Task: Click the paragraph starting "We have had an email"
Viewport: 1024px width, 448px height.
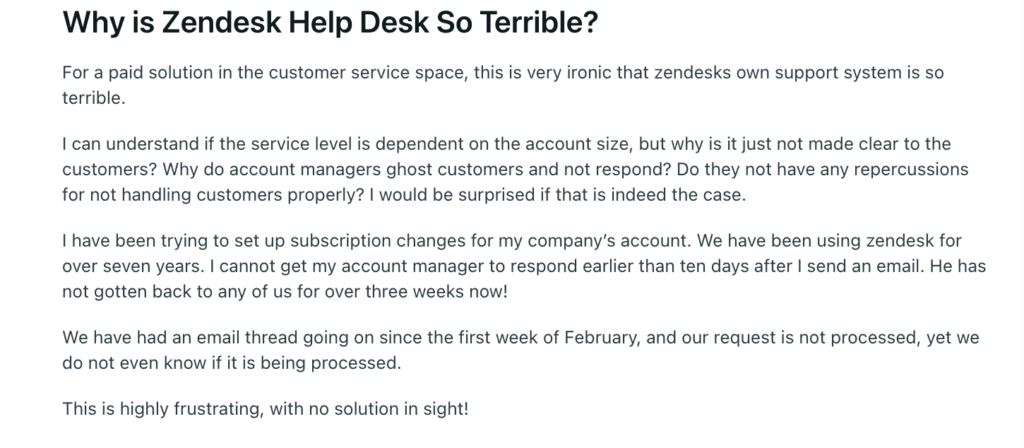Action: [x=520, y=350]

---

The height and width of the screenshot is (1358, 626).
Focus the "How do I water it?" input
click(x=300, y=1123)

...

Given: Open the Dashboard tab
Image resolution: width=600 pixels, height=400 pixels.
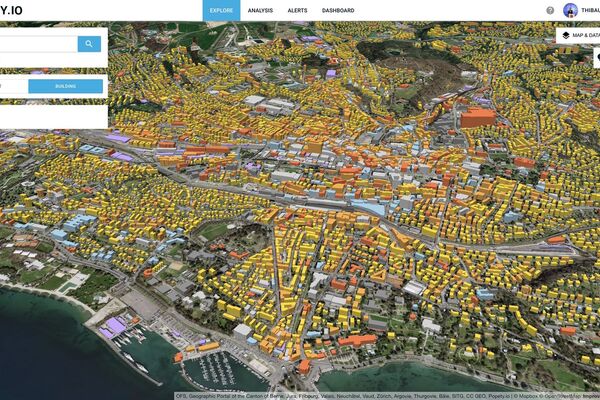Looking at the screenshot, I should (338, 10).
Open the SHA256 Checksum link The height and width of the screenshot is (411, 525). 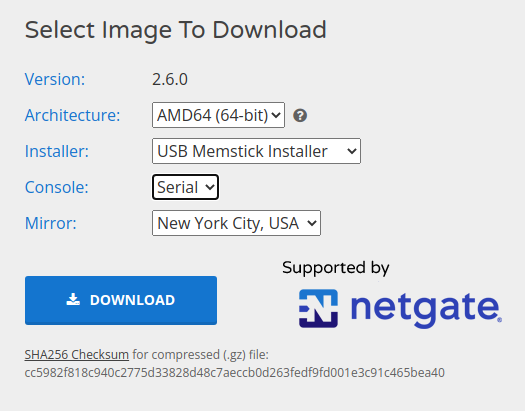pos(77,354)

» What to produce: Print the lines from the one containing "Task: Click the" through the one containing "Action: [x=520, y=350]", inclusive, with the same wording. Leave the pictures out.

» Worked solution:
Task: Click the paragraph starting "We have had an email"
Viewport: 1024px width, 448px height.
Action: [x=520, y=350]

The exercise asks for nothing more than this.